Aparecerão muitas soluções por aí com este modelo simplicista. Se assim for, o digital não passará de uma conveniência. Útil, mas muito aquém do que pode representar. É na integração pedagógica entre o ensino digital – assíncrono e síncrono – e experiencial que a tecnologia revela todo o seu potencial. Assim, para que o digital faça verdadeiro sentido, é necessária uma profunda alteração do modelo pedagógico, com todas as consequências que daí advêm para professores, alunos, estruturas de apoio e reguladores do setor.

À possível banalização da questão pedagógica, junta-se ainda uma dimensão de mercado. Agora que as pessoas se abriram mais à hipótese do ensino à distância, surgirão gradualmente mais opções com ofertas alternativas e deslocalizadas de aprendizagem (veja-se o exemplo da proliferação das escolas de programação).

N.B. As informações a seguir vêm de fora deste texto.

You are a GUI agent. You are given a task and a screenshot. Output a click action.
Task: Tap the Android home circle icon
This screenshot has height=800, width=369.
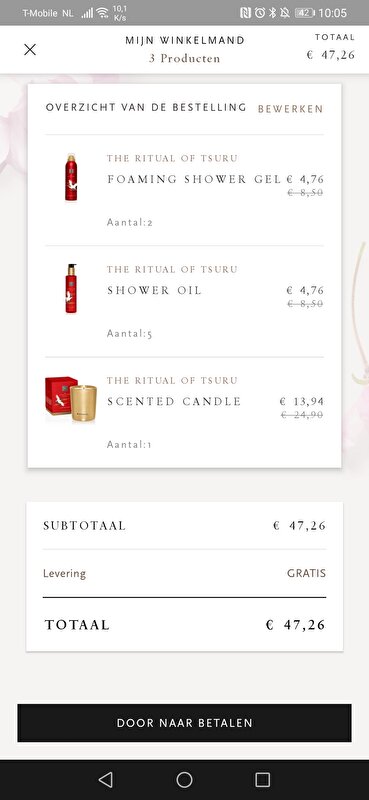184,779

Algumas destas ofertas serão de qualidade duvidosa, mas muitas trazem também modelos inovadores e mais consentâneos com as necessidades reais e atuais do mercado de trabalho, e com as quais o ensino superior pode também aprender. Para o bem e para o mal, em muitas áreas os empregadores estão cada vez menos preocupados com os formalismos dos graus académicos, e mais centrados no portefólio de experiências e competências dos jovens que recrutam.

Importa assim que o ensino superior aproveite esta oportunidade para se reinventar, sem perder a chancela de qualidade que o deve caracterizar. Desde logo, agora que a barreira à adoção tecnológica baixou consideravelmente, devem as instituições aproveitar os próximos anos para modernizar os seus processos pedagógicos e capacitar o corpo docente para ensinar num novo contexto híbrido, integrando o digital com o presencial.

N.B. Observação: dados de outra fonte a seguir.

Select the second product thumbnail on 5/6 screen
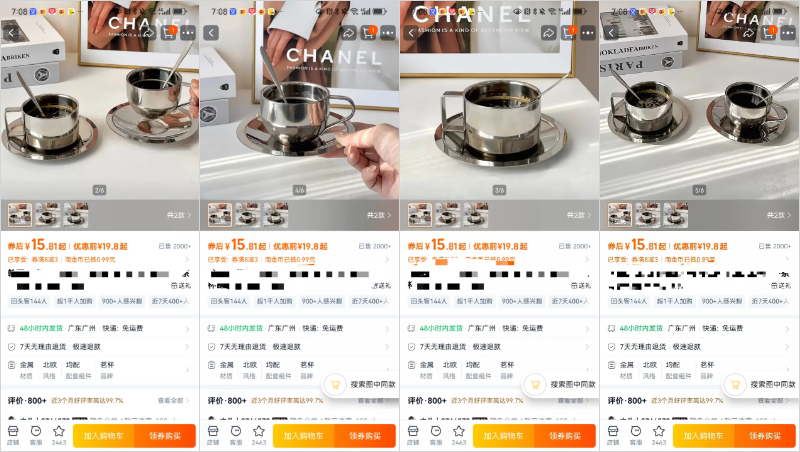pyautogui.click(x=648, y=215)
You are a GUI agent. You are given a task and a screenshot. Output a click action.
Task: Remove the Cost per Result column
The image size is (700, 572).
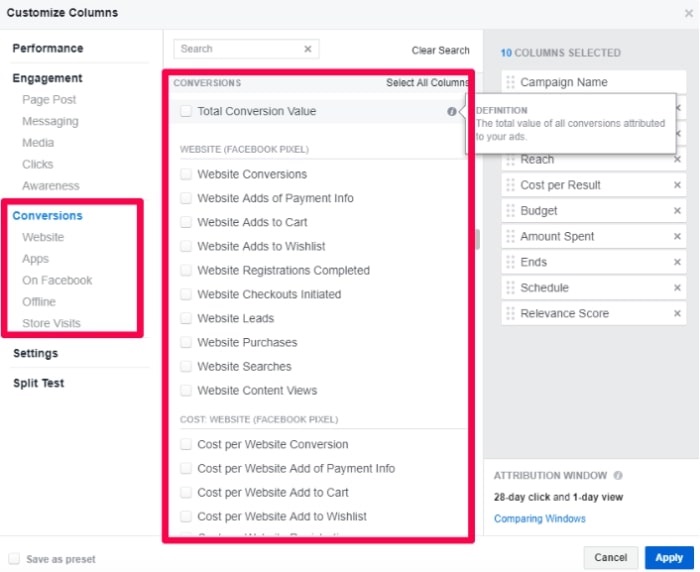pos(677,185)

Por outro lado, será fundamental aos reguladores agilizar os processos de acreditação para que as instituições de ensino superior consigam mais facilmente incorporar novas metodologias com recurso à tecnologia, sob o risco do setor ceder espaço ao pandemónio digital que se adivinha. Será, acima de tudo, necessário fazer do digital uma oportunidade para modernizar, e até mesmo, revolucionar o conceito pedagógico do ensino superior para bem da sua sobrevivência e para assegurar um ensino de qualidade aos nossos alunos.